Il faut dire que l’on croyait le chapitre clos avec le chapitre précédent puisqu’il s’intitulait Lake Placid Chapitre Final, mais il faut croire que tout est possible. Délaissant les crocodiles préhistoriques pour se focaliser sur un hybride créé par l’homme dans un laboratoire secret, Lake Placid l’Héritage se révèle être une immonde merdasse qui n’a absolument rien pour lui. Le pitch de base est déjà bien mauvais. On va suivre une bande de potes qui vont de l’urbex et de l’écologie. L’un de leur concurrent, un certain Dan, leur lance le défi de pénétrer sur une île mystérieuse où une société détient une usine à l’abandon. Relevant le défi, la bande va pénétrer dans ce lieu qui cache des manipulations génétiques pour faire des crocodiles géants pour le bien de l’humanité. Sauf que la bête est en liberté et que nos pauvres hères doivent survivre tant bien que mal. Comme on peut le voir, on ne va pas échapper à la règle tout pétée comme quoi il faut un semblant de fond dans le film d’horreur. Ici, on essaye d’aborder l’écologie de manière maladroite et indigne d’un dessin animé pour nourrisson. C’est bas de plafond, mais surtout, ça ne sert à rien. Pas besoin de parler écologie pour placer des personnages face à une grosse bestiole et cette note d’intention prouve toute la maladresse du projet.

Ensuite, il y a aussi un énorme problème d’écriture en ce qui concerne les personnages. Hormis le fait qu’ils font de l’urbex, que l’un d’entre eux est spécialisé dans le hacking et qu’un couple a prévu de se marier, pour le reste, on reste dans la chair à canon pur jus qui ne possède aucun background. C’est bien simple, le film ne veut pas s’attarder sur les personnages et de ce fait, on ne s’attache pas à eux. Et c’est stupide, car quand on fait un film avec un tout petit budget, il semble logique de s’appuyer sur des personnages forts et pas sur une créature en CGI dégueulasses. Lake Placid Legacy ne fournit rien de probant, que ce soit en termes de personnages ou encore d’acteurs, qui sont tous plus lisses les uns que les autres et entretiennent des fonctions banales, comme le connard de base, le génie informatique, la froussarde ou encore le leader qui se sacrifie par la suite. L’ensemble est donc vraiment inintéressant au possible et le réalisateur ne fait rien pour entretenir un semblant de tension.

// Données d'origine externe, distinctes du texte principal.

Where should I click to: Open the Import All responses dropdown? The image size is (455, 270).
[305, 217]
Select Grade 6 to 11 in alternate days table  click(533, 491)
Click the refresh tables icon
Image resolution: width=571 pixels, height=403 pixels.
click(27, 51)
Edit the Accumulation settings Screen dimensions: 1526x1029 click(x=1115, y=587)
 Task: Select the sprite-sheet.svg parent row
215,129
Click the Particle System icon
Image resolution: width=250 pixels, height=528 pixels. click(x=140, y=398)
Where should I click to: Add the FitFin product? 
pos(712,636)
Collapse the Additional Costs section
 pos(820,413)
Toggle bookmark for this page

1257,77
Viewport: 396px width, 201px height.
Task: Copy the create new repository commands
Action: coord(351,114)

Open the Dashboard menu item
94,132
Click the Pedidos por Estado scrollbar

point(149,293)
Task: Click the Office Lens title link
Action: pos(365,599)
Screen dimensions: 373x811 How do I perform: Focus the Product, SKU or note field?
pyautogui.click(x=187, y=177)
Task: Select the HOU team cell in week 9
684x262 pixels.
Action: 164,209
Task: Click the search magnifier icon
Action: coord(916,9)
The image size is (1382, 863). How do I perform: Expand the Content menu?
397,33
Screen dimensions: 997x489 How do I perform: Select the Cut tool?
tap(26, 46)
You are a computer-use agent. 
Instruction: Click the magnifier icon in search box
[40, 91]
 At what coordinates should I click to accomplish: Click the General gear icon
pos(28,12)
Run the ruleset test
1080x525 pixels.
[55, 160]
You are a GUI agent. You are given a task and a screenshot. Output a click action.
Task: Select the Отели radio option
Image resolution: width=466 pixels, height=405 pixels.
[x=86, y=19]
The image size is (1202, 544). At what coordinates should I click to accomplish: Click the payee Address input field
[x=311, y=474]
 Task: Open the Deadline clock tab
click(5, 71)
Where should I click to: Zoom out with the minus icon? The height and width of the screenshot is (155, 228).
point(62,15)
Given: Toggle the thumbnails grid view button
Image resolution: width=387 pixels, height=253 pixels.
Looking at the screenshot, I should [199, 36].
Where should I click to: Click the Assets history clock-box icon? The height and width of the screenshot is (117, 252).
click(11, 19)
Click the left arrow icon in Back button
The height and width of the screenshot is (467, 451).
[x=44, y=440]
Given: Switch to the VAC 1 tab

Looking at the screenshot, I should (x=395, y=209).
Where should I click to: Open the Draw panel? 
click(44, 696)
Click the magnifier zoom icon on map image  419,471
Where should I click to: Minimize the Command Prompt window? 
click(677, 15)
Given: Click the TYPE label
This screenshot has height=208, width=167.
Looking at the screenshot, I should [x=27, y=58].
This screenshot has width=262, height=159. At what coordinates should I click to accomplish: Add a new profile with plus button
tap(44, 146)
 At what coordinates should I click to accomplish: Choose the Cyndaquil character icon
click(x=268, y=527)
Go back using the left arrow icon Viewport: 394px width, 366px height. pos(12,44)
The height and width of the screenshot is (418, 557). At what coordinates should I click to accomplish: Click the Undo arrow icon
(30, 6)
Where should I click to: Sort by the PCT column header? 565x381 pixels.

D’ailleurs, la mise en scène sera complètement transparente. Outre le fait de placer son intrigue dans un bâtiment gris dégueulasse sans pour autant varier les décors, Lake Placid Legacy bénéficie d’une sublime absence de cadre et d’envie de faire peur au spectateur. Si certains passages essayent d’être tendus avec une ambiance moite, on déchantera très vite lorsque le monstre arrivera avec ses pixels et sa démarche chaloupée. D’ailleurs, on notera vite des incohérences comme le fait que les protagonistes entendent le rugissement de la bête mais pas les coups de feu qui le précèdent. Le film s’évertue aussi à disperser ses personnages pour offrir une narration en deux lieux différents, mais cela ne change rien au fait qu’il ne se passe pas grand-chose. Tout comme les mises à mort qui sont ridicules. Si on met de côté celles où l’on ne voit rien hormis une giclure de sang, on pourra voir que le crocodile est une précieuse, décapitant ses proies avant de laisser les corps, où poursuivant ses victimes dans des conduits qui lui sont normalement inaccessibles via sa carrure. Encore une fois, l’incohérence prime sur l’ambiance et une certaine crédibilité. Tout comme la fin débile au possible. Mais cela n’est finalement rien face à l’humour abject qui parsème le métrage, même dans les moments d’extrême tension, comme ce passage où le soi-disant héros se sacrifie pour buter la bestiole. Un moment très gênant qui n’apporte rien à personne, si ce n’est la preuve de la malhonnêteté d’un tel projet.

Au final, Lake Placid Legacy suit les mêmes chemins cyniques que ses aînés, crachant de façon éhontée dans la soupe de Steve Miner et son bon film, le premier Lake Placid. Avec ce dernier opus en date, on se retrouve face à un DTV bas de gamme, bourré à la ras la gueule de mauvais goût et de personnages fonctions insupportables, le tout porté par une mise en scène sans génie et un monstre de pixels absolument imbuvable. Bref, une purge de plus dans le domaine du survival animalier et c’est presque étonnant de ne pas retrouver Asylum derrière une telle prouesse de mauvais goût.